First, I meant to write, I did. But we were on Spring Break and everything just went too fast and one minute I was sitting on the beach, and the next minute I was lying by the pool, and the next minute I was cruising the San Diego Zoo, and then I was eating a burger and drinking a beer, and I can’t really explain it, but time just got away from me.
It was a good vacation. It was wholesome and all-American and except for the whole being married with kids part, it was pretty relaxing.
Or, it got relaxing. It started out kind of pinch-lipped and uptight. The problem was that we (I) decided to stop on our way down to San Diego and go to Disneyland with my bestie and her family.
What you should know is that the Mister is the anti-Disneyland Dark Lord. If Disneyland is America, The Mister is Kim Jong Un. He is, in short, completely immune to whatever charms Disneyland holds. To him, Disneyland is nothing more than a corporate trap bent on turning little girls into plastic-y princesses and separating grown men from their money. And the roller coasters aren’t even that big.
So, yeah. Disneyland was basically an exercise in me wishing the Mister would drink a little of the Kool-Aid and play along, and him wishing I would just leave him the fuck alone because he was having a good time and why did he have to smile and dance and hug Minnie to prove it?
Oh, and we waited in line. A lot.
All in all, we spent 12 hours at The Happiest Place on Earth. And I spent maybe 20% of those 12 hours contemplating divorce*. I wondered if I should lawyer up before I broke the news to the Mister or after. I decided where I would live once I could no longer afford to live in San Francisco, being a single mother and all. I imagined my new boyfriend (he was sort of unsatisfactory if you must know), and how much weight I would have to lose to even snag him in the first place. I contemplated our custody schedule and estimated how much writing I could get done while the kids were with their dad. I made peace with the fact that I would never be able to travel again. In other words. I was not in a happy place.
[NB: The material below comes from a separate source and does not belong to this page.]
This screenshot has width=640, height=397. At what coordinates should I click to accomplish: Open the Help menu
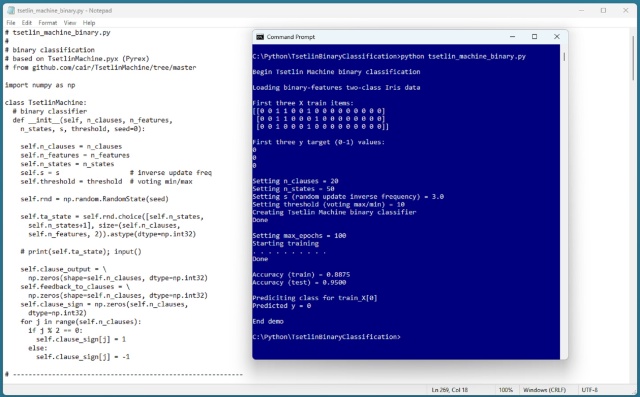tap(89, 23)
All that fake cheer was making my life look bad. Every “cast member” who waved at us with one of those puffy white Mickey hands just made my husband look like a grouch. Every time we weren’t walking on tippy toes singing It’s a Small World, I felt less than. The kids were giddy and prancing, but us? We were realistic and adult and above it all. And it was depressing.
Normally, I like my life. I like The Mister. I practice gratitude and feel lucky and have my priorities straight. But Disneyland was in my fucking head, man. Mickey was working his evil voodoo magic to make me believe that we should be a different kind of couple than we are. We should be more American and more conventional and more into buying stuff for our kids. We should smile when expected and talk to strangers in line and never, ever, make snarky comments about Disneyland. We should be Happy. Capital H.
Let me tell you a little secret: Disneyland is just a theme park. It is not the happiest place on earth. It’s sort of cute if your kids are young and they really believe in it all, but otherwise, every ride is just an opportunity to sell you stuff. It’s a lot of waiting in line. It’s hot. It’s crowded. The food is bad and expensive. There are a lot of little girls wearing makeup and princess outfits. There are a lot of fat people in electric carts. It costs about $500 for one day. If you look closely, there is garbage floating in the lakes and It’s A Small World is really just plywood and glitter.
And yet, I sort of like it anyway. Despite everything that is false and phony and overpriced. Despite the fact that the whole thing sometimes feels like it only exists to sell you cheap, made-in-China crap. There’s a little bit of it that gets under my skin. I kind of love Minnie. I get properly nostalgic when I see Peter Pan.
Which is why it almost caused my divorce*. Because it did not get under the Mister’s skin. No matter how much I cajoled and harped, he did not love it. He put up with it for me and the kids. He was game and he was spending a shit load of money, but he did not buy it. He was not starry eyed. He waited in line and rode the rides, but he did not hug Minnie. And he did not buy a t-shirt. And for some reason that made me feel like there was something wrong with us.
But then I got away from all the branded joy and paid-for pleasantness and we went to San Diego and it was sunny and we went to the beach and took hikes and read books and waited in no lines (well, except traffic) and we felt like an ok family again. We could like what we liked (sunshine, the donut shop, the seals and tide pools, our lap pool) and dislike what we disliked (the sterile McMansion neighborhood we were staying in, the traffic, the odd smell of the house) and it was fine. We were just a normal family, possibly slightly snobbish and urban, but basically not bad. And no one was expecting us to be smiling all the goddamn time.
*Don’t worry, I wasn’t really contemplating divorce. I’m just prone to melodrama and big gestures.